Cloud-based distributed data warehouses like BigQuery are all the rage these days, however, they often do not stand alone just containing static data sets. Data might first be generated within operational applications that are backed by systems like MySQL that allow for real-time data inserts and updates. Those operational data feeds are then usually shipped to the warehouse through connectors like Fivetran. In addition, emerging architecture like Oracle heatwave allows MySQL to take up compute loads that are traditionally placed within a warehouse.

Operating in an environment of fast-moving and developing technologies, it becomes desirable to stay within common patterns and not overly rely on special features that one vendor offers but not the other. Thus the interest in comparing SQL on BigQuery and MySQL for similar tasks.

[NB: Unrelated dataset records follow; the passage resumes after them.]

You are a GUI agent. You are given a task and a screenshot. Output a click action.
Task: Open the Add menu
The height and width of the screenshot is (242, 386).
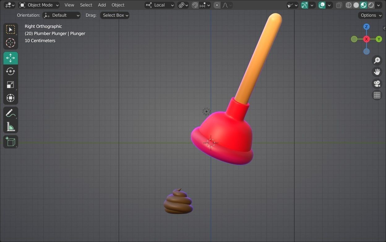click(x=102, y=5)
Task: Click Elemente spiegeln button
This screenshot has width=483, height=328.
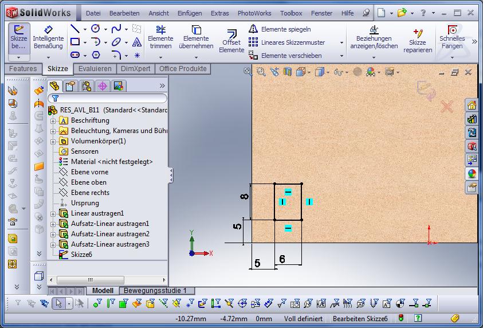Action: pos(280,29)
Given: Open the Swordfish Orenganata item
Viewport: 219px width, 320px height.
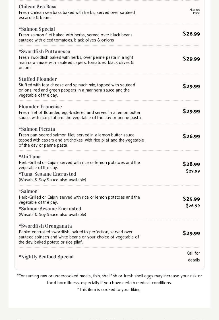Looking at the screenshot, I should [45, 226].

Generate a sequence of numbers n = 1,2,3,...,N

Leopold Kronecker once said, "God made the integers, all the rest is the work of man". His quote is an attestation to the fundamental nature of the sequence of counting numbers. It seems more so surprising how cumbersome it is to generate such numbers using the SQL language within modern data systems.

Fortunately, Google's BigQuery extension to standard SQL features the ARRAY data type coming to the rescue. Within BigQuery arrays can be specified as comma-separated lists.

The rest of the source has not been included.